__To-do list__
• a. According to the store probability solution, what is the probability that a person who comes into the store will buy nothing?
• b. Reproduce the part of the store probability solution starting at "(b) Estimate the" and ending at "123, D = 23$ .".

__Passage given__
>> begin

Step-by-step explanation:

This a probability problem.

The probability formula is given by:

$P = \frac{D}{T}$

In which P is the probability, D is the number of desired outcomes and T is the number of total outcomes.

The problem states that:

123 people walked by the store.

56 people came into the store.

23 bought something in the store.

(a) Estimate the probability that a person who walks by the store will enter the store.

123 people walked by the store and 56 entered the store, so $T = 123, D = 56$ .

So

$P = \frac{D}{T} = \frac{56}{123} = 0.4553$

There is a 45.53% probability that a person who walks by the store will enter the store.

(b) Estimate the probability that a person who walks into the store will buy something.

56 people came into the store and 23 bought something, so $T = 56, D = 23$ .

So

$P = \frac{D}{T} = \frac{23}{56} = 0.4107$

There is a 41.07% probability that a person who walks into the store will buy something.

(c) Estimate the probability that a person who walks by the store will come in and buy something.

123 people walked by the store and 23 came in and bought something, so $T = 123, D = 23$ .

So

$P = \frac{D}{T} = \frac{23}{123} = 0.1870$

There is a 18.70% probability that a person who walks by the store will come in and buy something.

(d) Estimate the probability that a person who comes into the store will buy nothing.

Of the 56 people whom came into the store, 23 bought something. This means that 56-23 = 33 of them did not buy anything. So:

$D = 33, T = 56$

$P = \frac{D}{T} = \frac{33}{56} = 0.5893$

There is a 58.93% probability that a person who comes into the store will buy nothing.

>> end

__Data excerpt__
>> begin

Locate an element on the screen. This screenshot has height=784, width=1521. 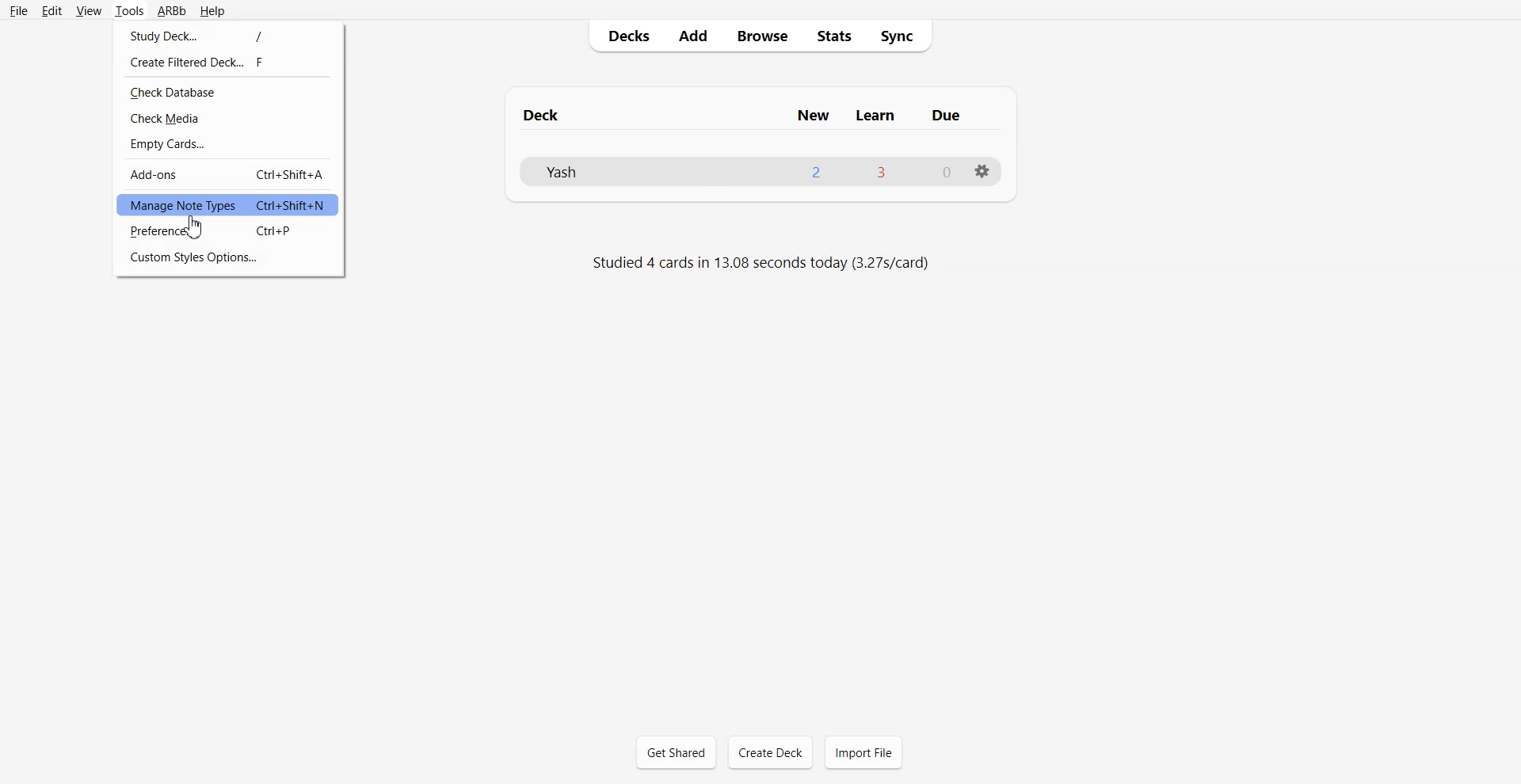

>> end

__Task responses__
• a. 58.93%

• b.
(b) Estimate the probability that a person who walks into the store will buy something.

56 people came into the store and 23 bought something, so $T = 56, D = 23$ .

So

$P = \frac{D}{T} = \frac{23}{56} = 0.4107$

There is a 41.07% probability that a person who walks into the store will buy something.

(c) Estimate the probability that a person who walks by the store will come in and buy something.

123 people walked by the store and 23 came in and bought something, so $T = 123, D = 23$ .